> _GOAL_:
Please reproduce all of the records below word for word, leaving the pictures out.

○ ○ ○ ○ ○

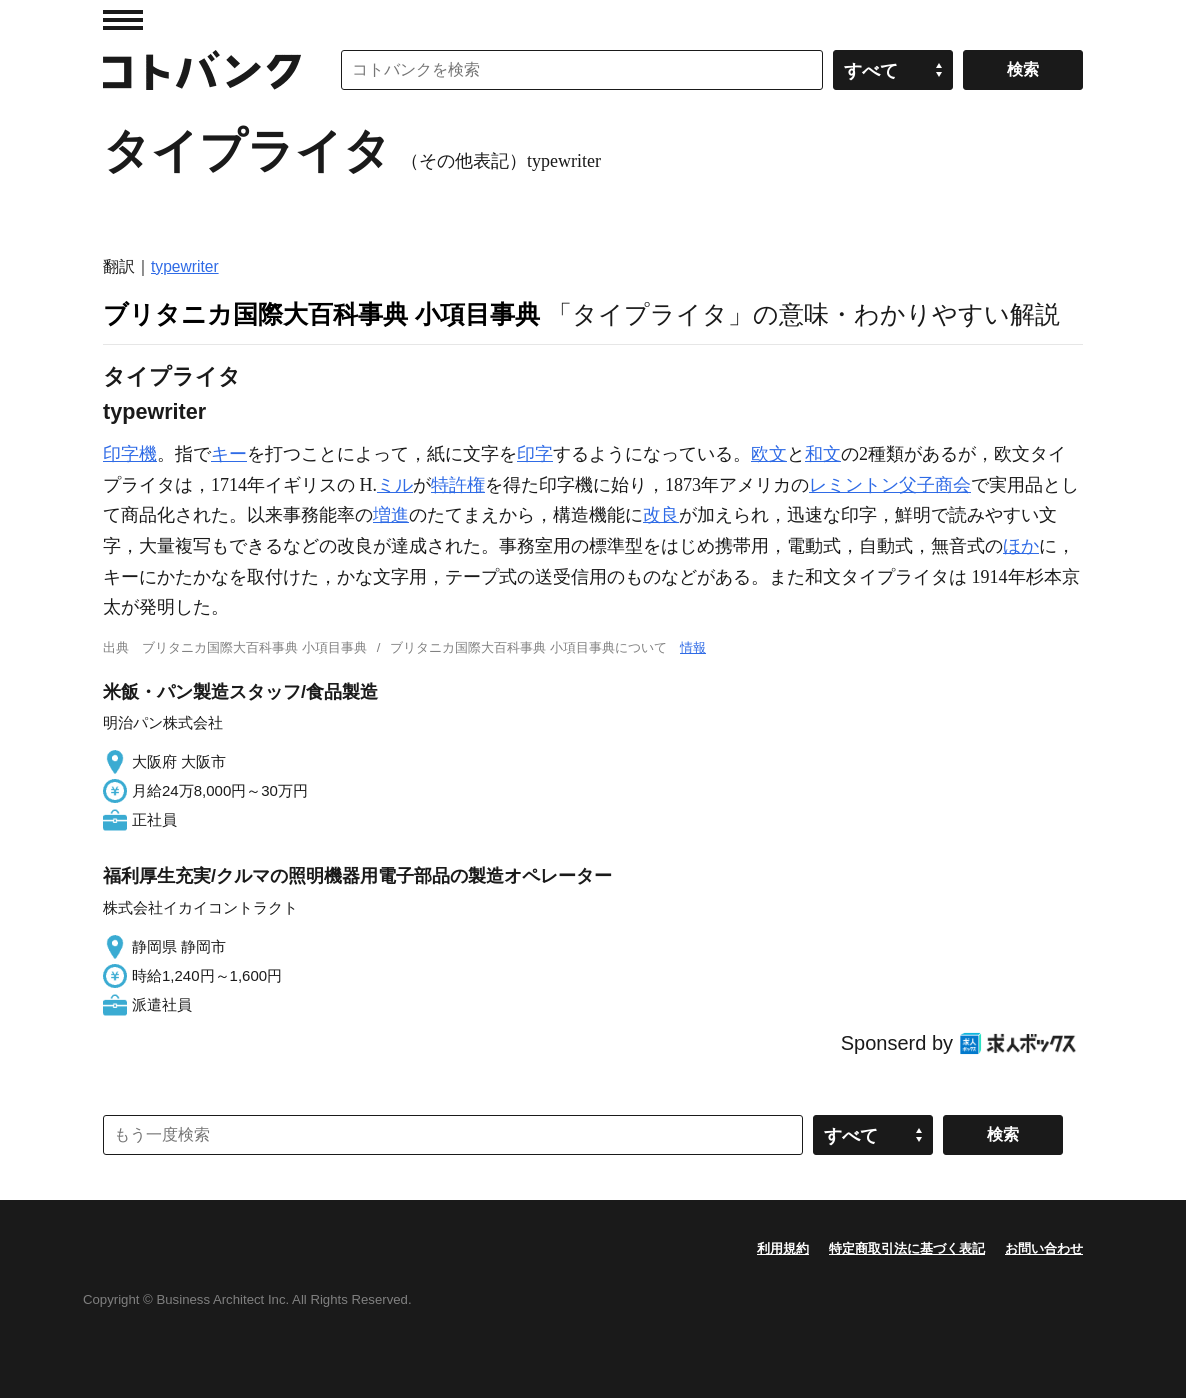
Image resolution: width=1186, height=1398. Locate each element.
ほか (1021, 546)
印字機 (130, 454)
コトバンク (202, 70)
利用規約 (783, 1248)
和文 (823, 454)
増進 (391, 515)
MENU (123, 20)
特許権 (458, 485)
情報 (693, 647)
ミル (395, 485)
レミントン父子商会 (890, 485)
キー (229, 454)
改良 (661, 515)
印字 (535, 454)
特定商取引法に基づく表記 (907, 1248)
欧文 (769, 454)
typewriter (185, 266)
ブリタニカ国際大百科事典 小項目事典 (321, 314)
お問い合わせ (1044, 1248)
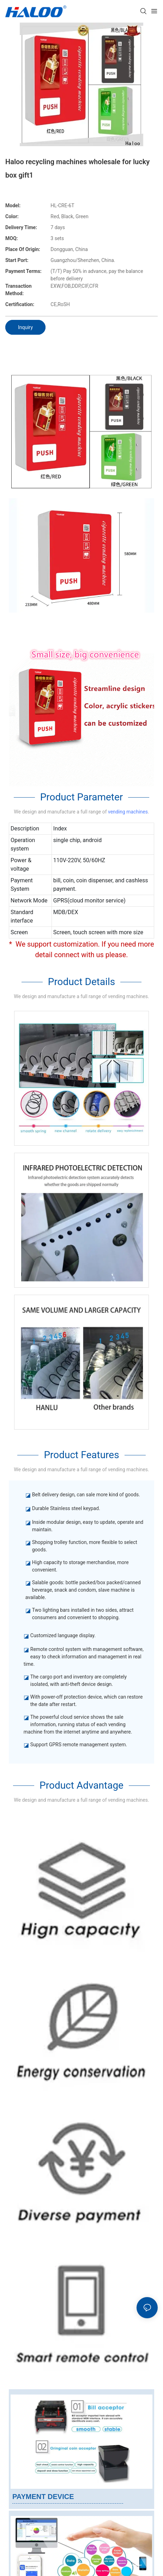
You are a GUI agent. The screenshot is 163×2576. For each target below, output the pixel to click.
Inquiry (25, 327)
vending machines (128, 812)
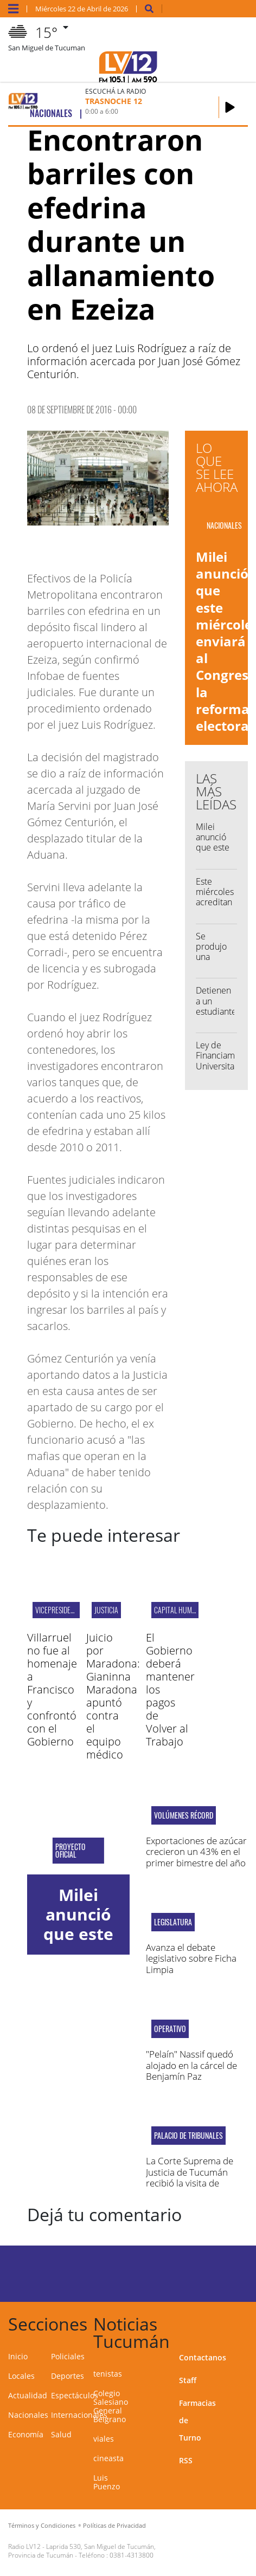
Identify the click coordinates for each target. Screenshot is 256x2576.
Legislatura (173, 1922)
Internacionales (79, 2415)
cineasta (108, 2458)
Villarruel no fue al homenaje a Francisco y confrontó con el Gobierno (52, 1689)
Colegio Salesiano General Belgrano (110, 2406)
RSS (186, 2460)
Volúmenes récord (183, 1815)
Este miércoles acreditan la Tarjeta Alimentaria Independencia (225, 907)
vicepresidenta (58, 1609)
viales (103, 2439)
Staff (187, 2380)
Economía (25, 2434)
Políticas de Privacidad (114, 2525)
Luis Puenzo (106, 2482)
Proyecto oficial (70, 1850)
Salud (61, 2434)
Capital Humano (178, 1609)
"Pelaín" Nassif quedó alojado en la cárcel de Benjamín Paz (191, 2065)
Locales (21, 2376)
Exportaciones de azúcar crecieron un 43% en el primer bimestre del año (196, 1851)
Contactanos (202, 2357)
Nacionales (28, 2415)
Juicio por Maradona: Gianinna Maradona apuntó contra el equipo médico (113, 1696)
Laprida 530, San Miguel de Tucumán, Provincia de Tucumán (82, 2551)
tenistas (107, 2374)
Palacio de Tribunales (188, 2135)
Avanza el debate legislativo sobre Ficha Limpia (191, 1958)
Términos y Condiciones (41, 2525)
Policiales (68, 2356)
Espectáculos (74, 2395)
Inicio (18, 2356)
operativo (170, 2029)
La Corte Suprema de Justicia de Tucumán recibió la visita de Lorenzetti (189, 2177)
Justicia (106, 1609)
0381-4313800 (131, 2555)
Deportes (67, 2376)
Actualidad (27, 2395)
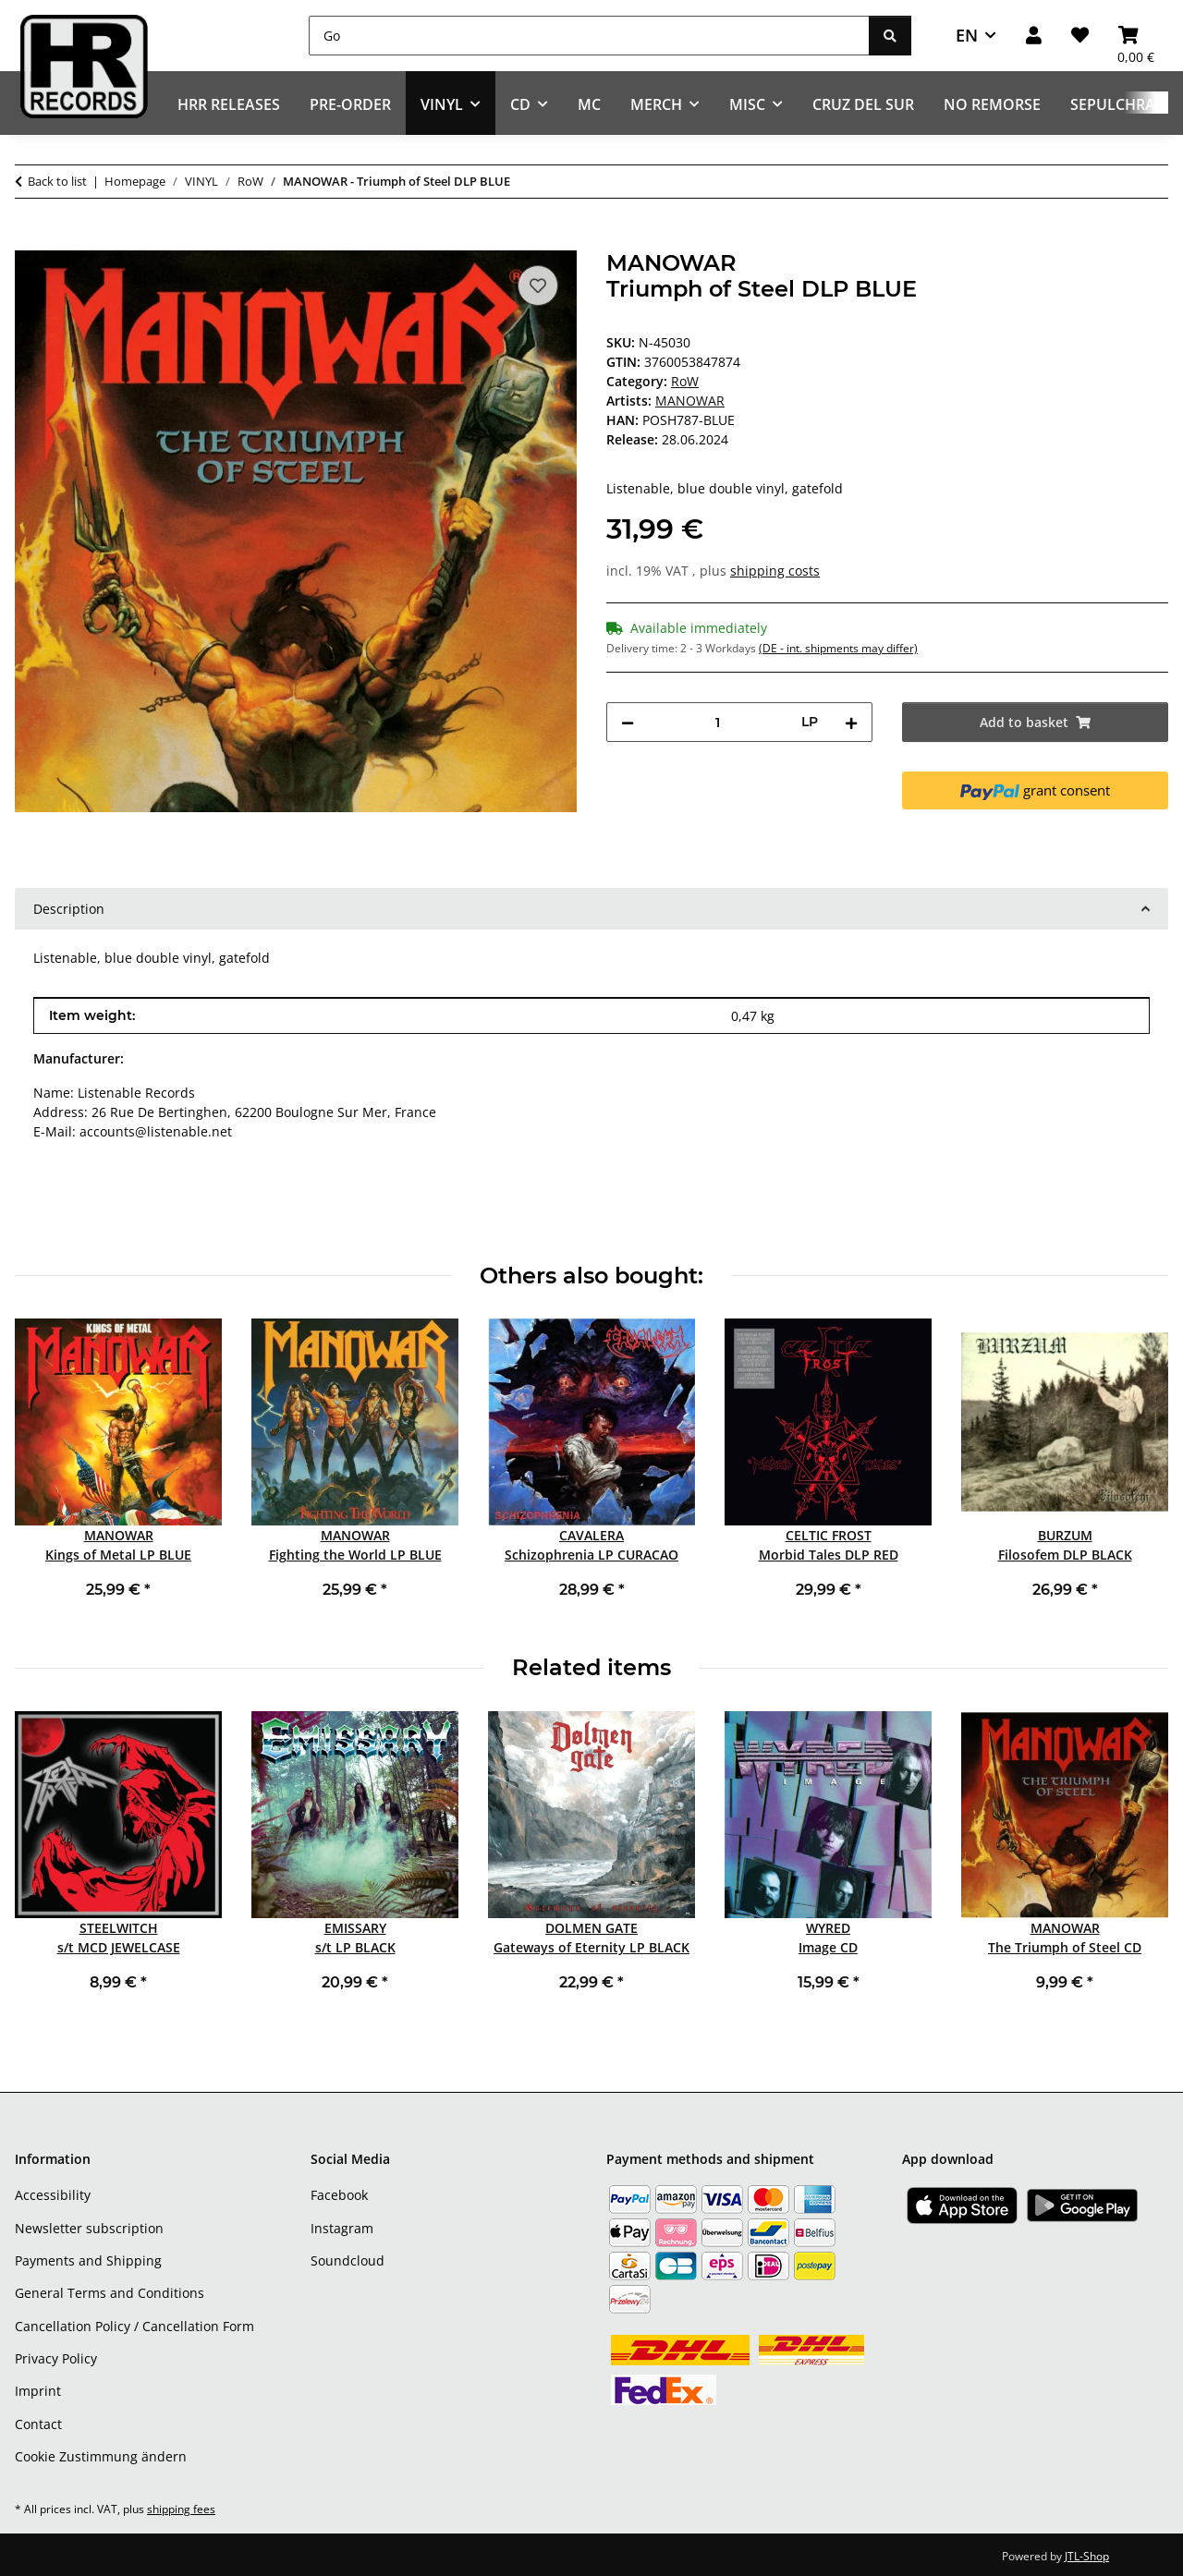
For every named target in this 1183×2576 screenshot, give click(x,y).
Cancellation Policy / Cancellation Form (134, 2326)
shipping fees (181, 2509)
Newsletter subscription (89, 2228)
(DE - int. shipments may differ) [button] (838, 648)
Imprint (38, 2391)
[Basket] (1136, 35)
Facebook (339, 2195)
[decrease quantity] (627, 722)
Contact (38, 2424)
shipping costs (775, 570)
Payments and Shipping (88, 2260)
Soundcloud (347, 2260)
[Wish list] (1080, 35)
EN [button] (967, 35)
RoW (685, 381)
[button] (1033, 35)
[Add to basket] (29, 240)
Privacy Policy (56, 2358)
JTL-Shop (1087, 2556)
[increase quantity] (851, 722)
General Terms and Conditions (109, 2293)
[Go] (589, 35)
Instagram (342, 2228)
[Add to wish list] (538, 285)
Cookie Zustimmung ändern (101, 2456)
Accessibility (53, 2195)
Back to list (57, 181)
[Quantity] (717, 722)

○ ○ ○ ○ ○

> _TASK RESPONSE_:
Image resolution: width=1186, height=1398. Locate each element.
ほか (1021, 546)
印字機 (130, 454)
コトバンク (202, 70)
利用規約 (783, 1248)
和文 (823, 454)
増進 (391, 515)
MENU (123, 20)
特許権 (458, 485)
情報 (693, 647)
ミル (395, 485)
レミントン父子商会 (890, 485)
キー (229, 454)
改良 (661, 515)
印字 (535, 454)
特定商取引法に基づく表記 (907, 1248)
欧文 (769, 454)
typewriter (185, 266)
ブリタニカ国際大百科事典 小項目事典 (321, 314)
お問い合わせ (1044, 1248)
You are a GUI agent. The screenshot is 163×2576. For each target below, output the pixel to click.
Inquiry (25, 327)
vending machines (128, 812)
Identify the click coordinates for each target. Screenshot is 256x2576.
Legislatura (173, 1922)
Internacionales (79, 2415)
cineasta (108, 2458)
Villarruel no fue al homenaje a Francisco y confrontó con el Gobierno (52, 1689)
Colegio Salesiano General Belgrano (110, 2406)
RSS (186, 2460)
Volúmenes récord (183, 1815)
Este miércoles acreditan la Tarjeta Alimentaria Independencia (225, 907)
vicepresidenta (58, 1609)
viales (103, 2439)
Staff (187, 2380)
Economía (25, 2434)
Políticas de Privacidad (114, 2525)
Luis Puenzo (106, 2482)
Proyecto oficial (70, 1850)
Salud (61, 2434)
Capital Humano (178, 1609)
"Pelaín" Nassif quedó alojado en la cárcel de Benjamín Paz (191, 2065)
Locales (21, 2376)
Exportaciones de azúcar crecieron un 43% en el primer bimestre del año (196, 1851)
Contactanos (202, 2357)
Nacionales (28, 2415)
Juicio por Maradona: Gianinna Maradona apuntó contra el equipo médico (113, 1696)
Laprida 530, San Miguel de Tucumán, Provincia de Tucumán (82, 2551)
tenistas (107, 2374)
Palacio de Tribunales (188, 2135)
Avanza el debate legislativo sobre Ficha Limpia (191, 1958)
Términos y Condiciones (41, 2525)
Policiales (68, 2356)
Espectáculos (74, 2395)
Inicio (18, 2356)
operativo (170, 2029)
La Corte Suprema de Justicia de Tucumán recibió la visita de Lorenzetti (189, 2177)
Justicia (106, 1609)
0381-4313800 (131, 2555)
Deportes (67, 2376)
Actualidad (27, 2395)
For every named target in this 1183×2576 screenshot, give click(x,y).
Cancellation Policy / Cancellation Form (134, 2326)
shipping fees (181, 2509)
Newsletter subscription (89, 2228)
(DE - int. shipments may differ) [button] (838, 648)
Imprint (38, 2391)
[Basket] (1136, 35)
Facebook (339, 2195)
[decrease quantity] (627, 722)
Contact (38, 2424)
shipping costs (775, 570)
Payments and Shipping (88, 2260)
Soundcloud (347, 2260)
[Wish list] (1080, 35)
EN [button] (967, 35)
RoW (685, 381)
[button] (1033, 35)
[Add to basket] (29, 240)
Privacy Policy (56, 2358)
JTL-Shop (1087, 2556)
[increase quantity] (851, 722)
General Terms and Conditions (109, 2293)
[Go] (589, 35)
Instagram (342, 2228)
[Add to wish list] (538, 285)
Cookie Zustimmung ändern (101, 2456)
Accessibility (53, 2195)
Back to list (57, 181)
[Quantity] (717, 722)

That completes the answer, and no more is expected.